Copy, word for word, every line from the first line of the rows through the line containing "The height and", including both ends. Copy nothing past that line.

*** Block opens ***

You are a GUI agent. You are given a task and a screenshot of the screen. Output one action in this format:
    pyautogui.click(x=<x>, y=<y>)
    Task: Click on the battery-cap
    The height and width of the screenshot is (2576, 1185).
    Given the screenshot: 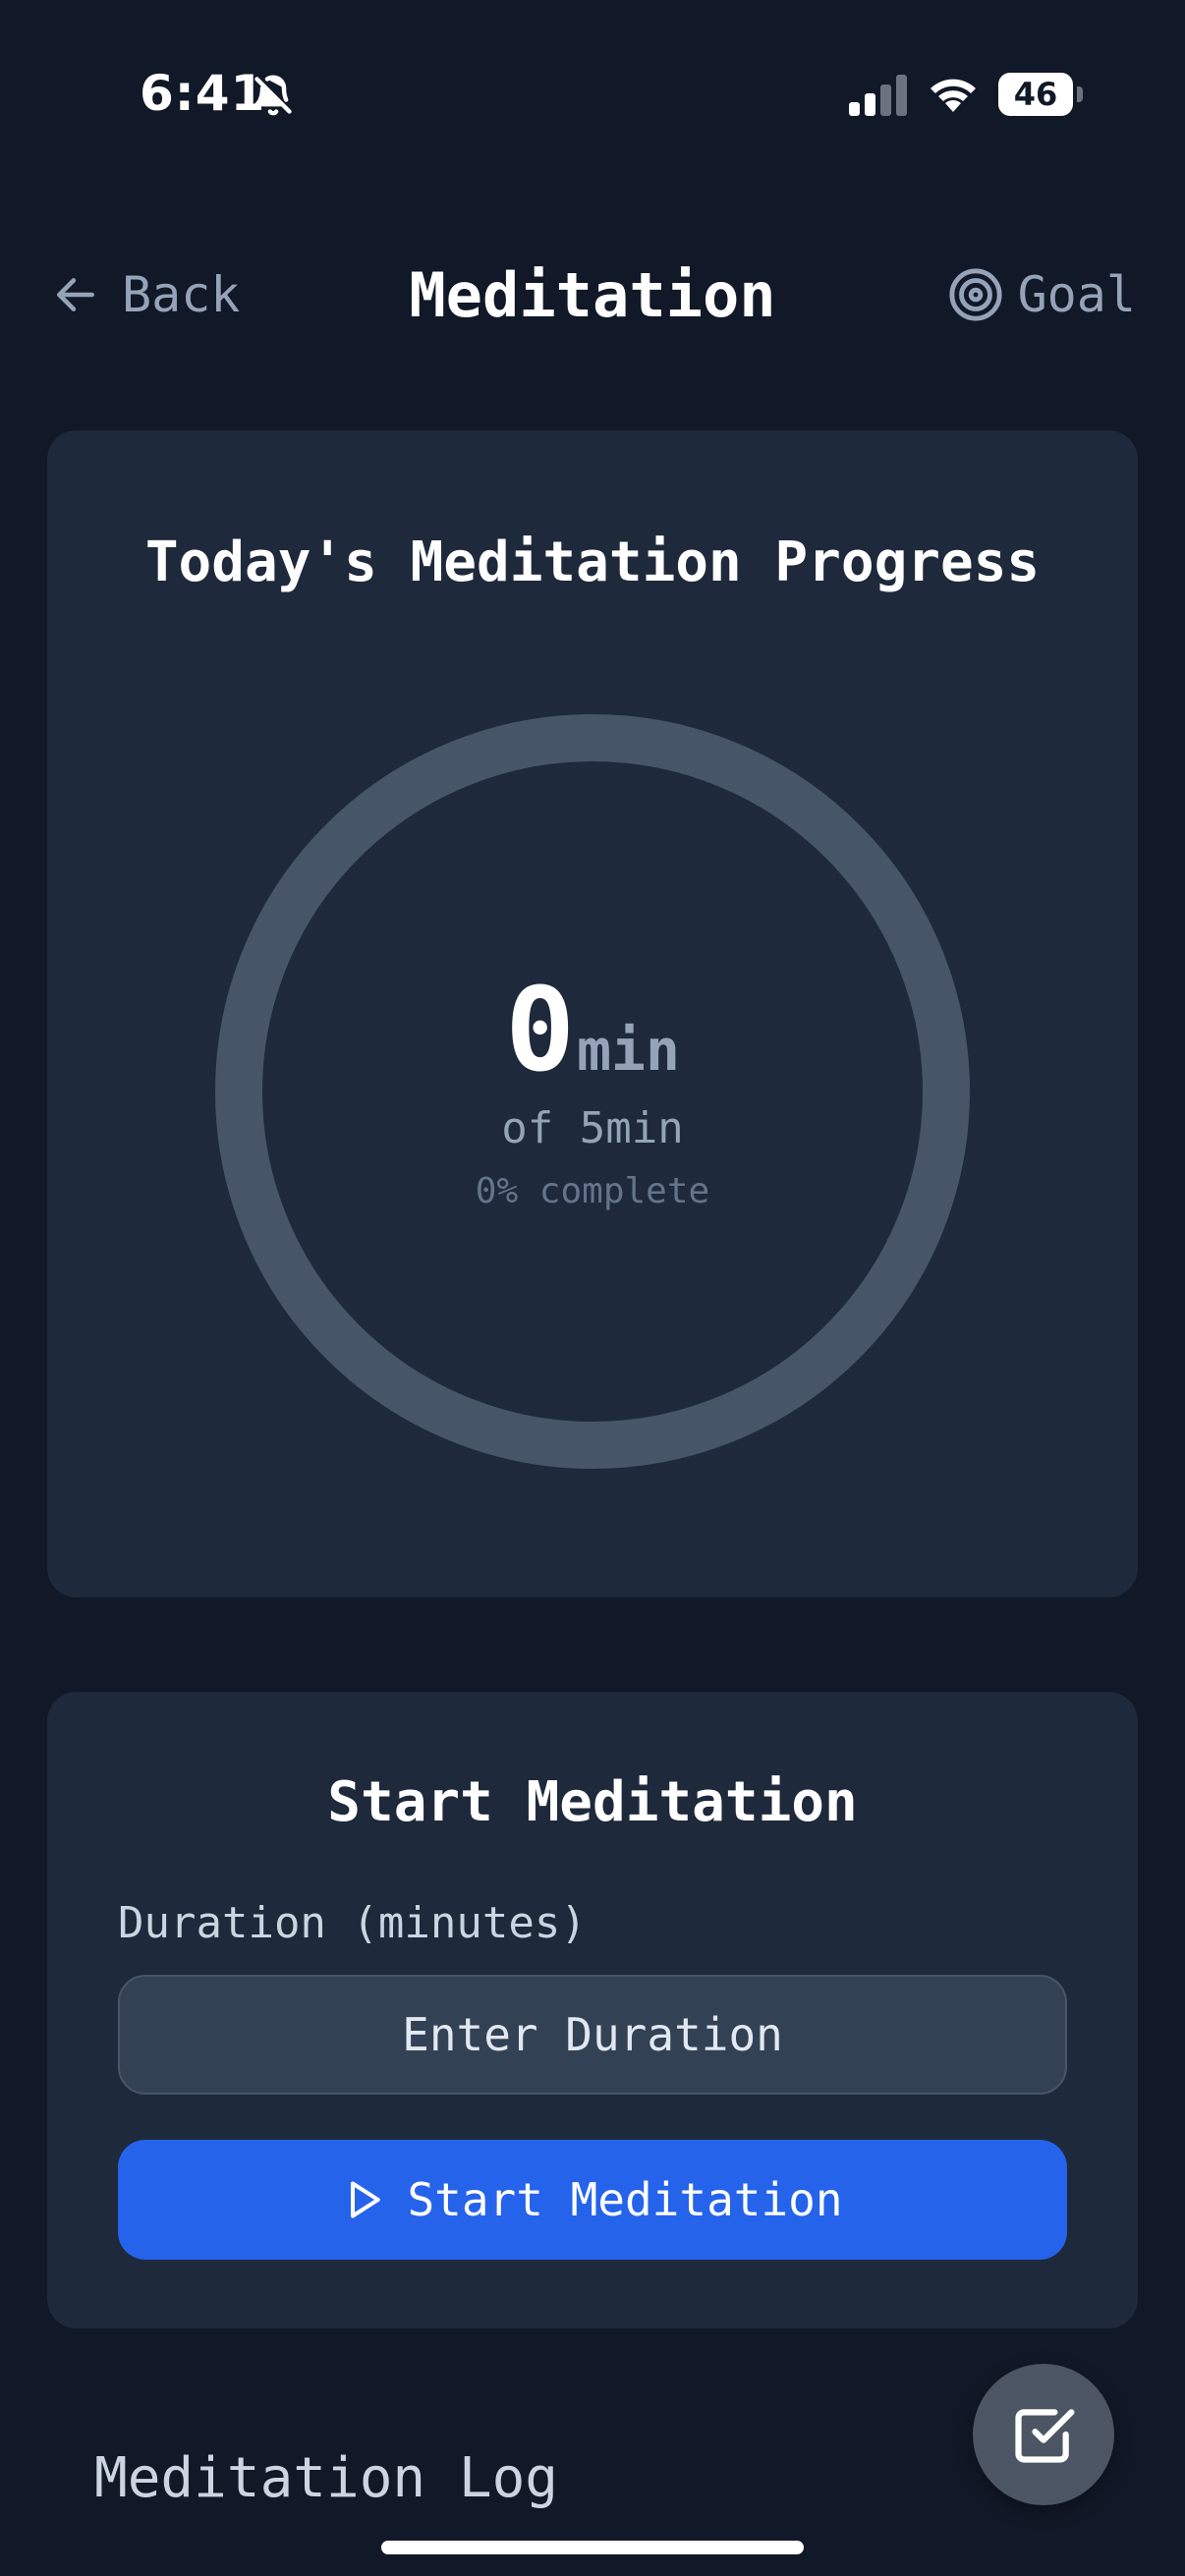 What is the action you would take?
    pyautogui.click(x=1080, y=94)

*** Block closes ***

● ANSWER SECTION:
You are a GUI agent. You are given a task and a screenshot of the screen. Output one action in this format:
    pyautogui.click(x=<x>, y=<y>)
    Task: Click on the battery-cap
    The height and width of the screenshot is (2576, 1185).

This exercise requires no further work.